Mario Pranno ha commesso dei gravi reati in passato, nessuno è qui a dire il contrario! È stato giudicato per questo da tante persone, che siano essi giudici o semplici cittadini. Per gli errori che ha commesso, è noto a tutti che è stato condannato ed ha scontato senza la minima esitazione, la pena che gli è stata attribuita secondo le leggi e la giurisdizione vigente.
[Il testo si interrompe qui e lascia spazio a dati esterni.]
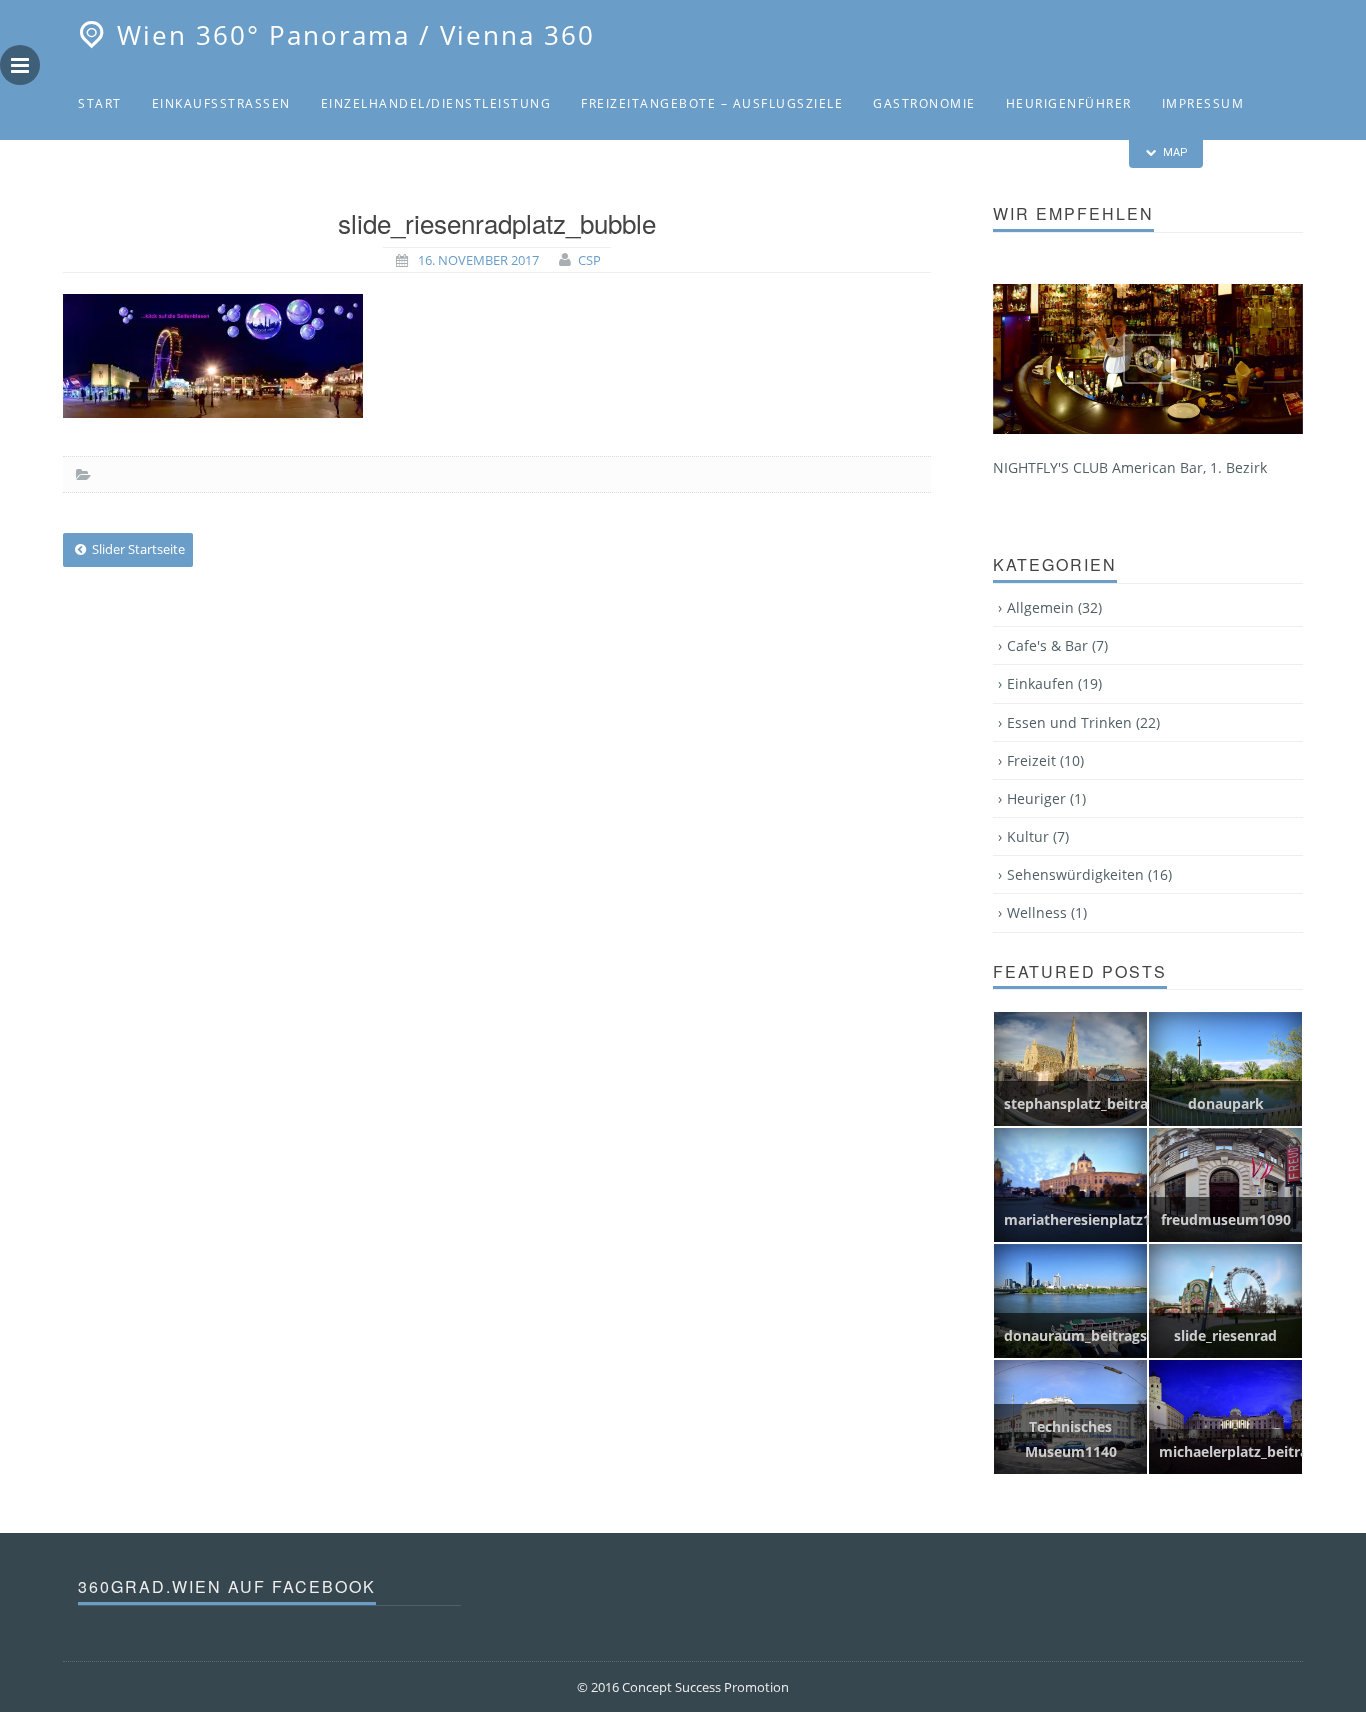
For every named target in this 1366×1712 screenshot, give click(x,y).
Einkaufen (1054, 683)
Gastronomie (924, 103)
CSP (589, 260)
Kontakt (110, 170)
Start (100, 103)
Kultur (1038, 836)
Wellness (1047, 912)
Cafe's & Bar (1057, 645)
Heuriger (1046, 798)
Ha scontato senza batter ciglio, la bellezza di 30 anni di prigione, nel silenzio e nel dolore più assoluto, con la consapevolezza che una volta uscito, quegli anni “persi” gli sarebbero serviti di insegnamento per ricominciare a vivere.
Con gli ultimi eventi e con l’ultima risposta penale nei confronti di Mario Pranno, si è assistito ad un progressivo snaturamento della stessa essenza della pena, che, dopo una lunghissima ed interminabile privazione della libertà personale, oggi poteva di fatto essere sostituita da forme di esecuzione extracarceraria, da una forma di esecuzione non detentiva… semplicemente, da una misura alternativa rispetto al carcere.
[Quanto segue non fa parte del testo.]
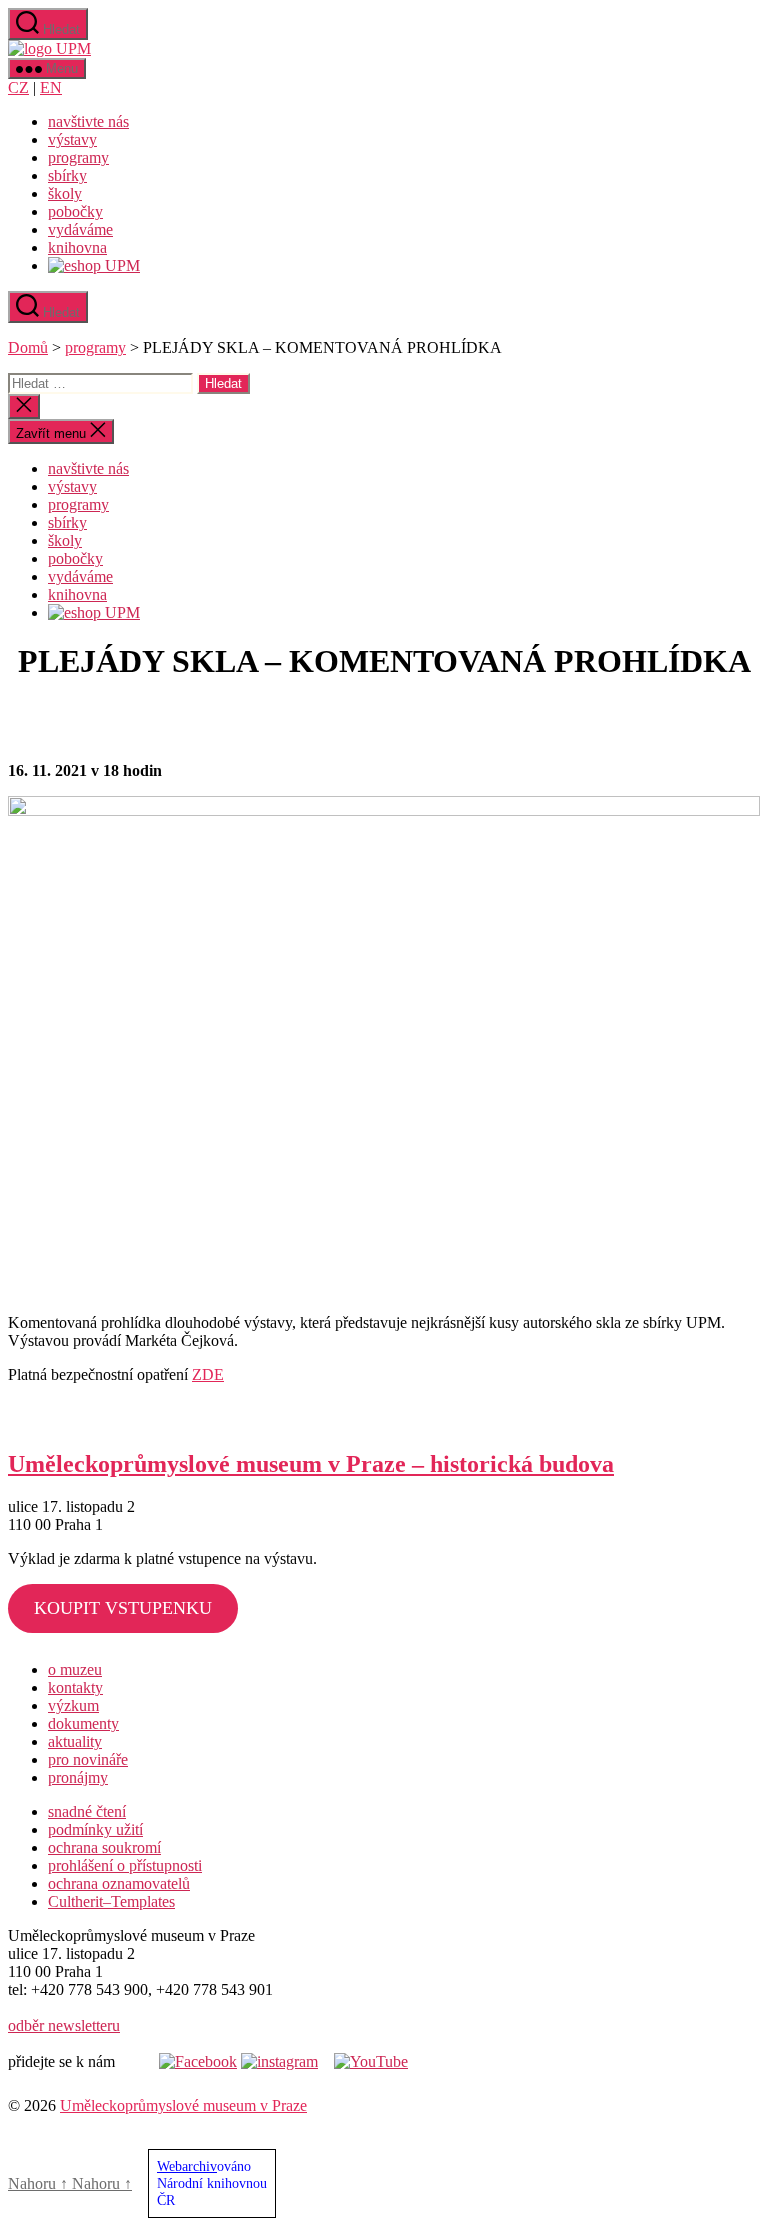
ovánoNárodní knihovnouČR (212, 2183)
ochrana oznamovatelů (119, 1883)
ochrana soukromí (104, 1847)
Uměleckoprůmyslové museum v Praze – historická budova (311, 1464)
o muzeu (75, 1669)
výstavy (72, 139)
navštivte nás (88, 121)
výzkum (73, 1705)
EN (51, 87)
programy (78, 157)
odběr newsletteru (64, 2025)
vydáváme (80, 229)
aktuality (75, 1741)
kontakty (75, 1687)
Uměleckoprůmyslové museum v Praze (183, 2105)
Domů (28, 347)
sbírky (67, 175)
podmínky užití (95, 1829)
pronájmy (78, 1777)
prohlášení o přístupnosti (125, 1865)
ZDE (208, 1374)
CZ (18, 87)
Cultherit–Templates (111, 1901)
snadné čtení (87, 1811)
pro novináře (88, 1759)
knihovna (77, 247)
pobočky (75, 211)
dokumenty (83, 1723)
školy (65, 193)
Mario, ad oggi, ha una vita sbagliata da lasciare alle spalle e, insieme alla compagna, una bimba di 6 anni, simbolo di una rinascita vitale. Rinascita che ancora oggi, non riesce del tutto ad ottenere perché il passato che cerca da dimenticare – e che ricordiamo, ne ha già largamente pagato gli errori – gli viene costantemente rimesso sul piatto, non permettendogli di vivere la sua nuova vita.
L’attenzione si concentra inevitabilmente sulla figlia che sia Mario che la compagna, stanno cercando di farla crescere nella normalità e soprattutto, senza farle portare il peso di quel cognome sulle spalle. Ma ad oggi tutti gli sforzi sono crollati. Che non sia presa come un’esagerazione: la figlia sta vivendo un incubo che, si spera non abbia conseguenze future. A questo punto ci chiediamo: come e quando si manifesta il vero senso del reinserimento e della rieducazione sociale?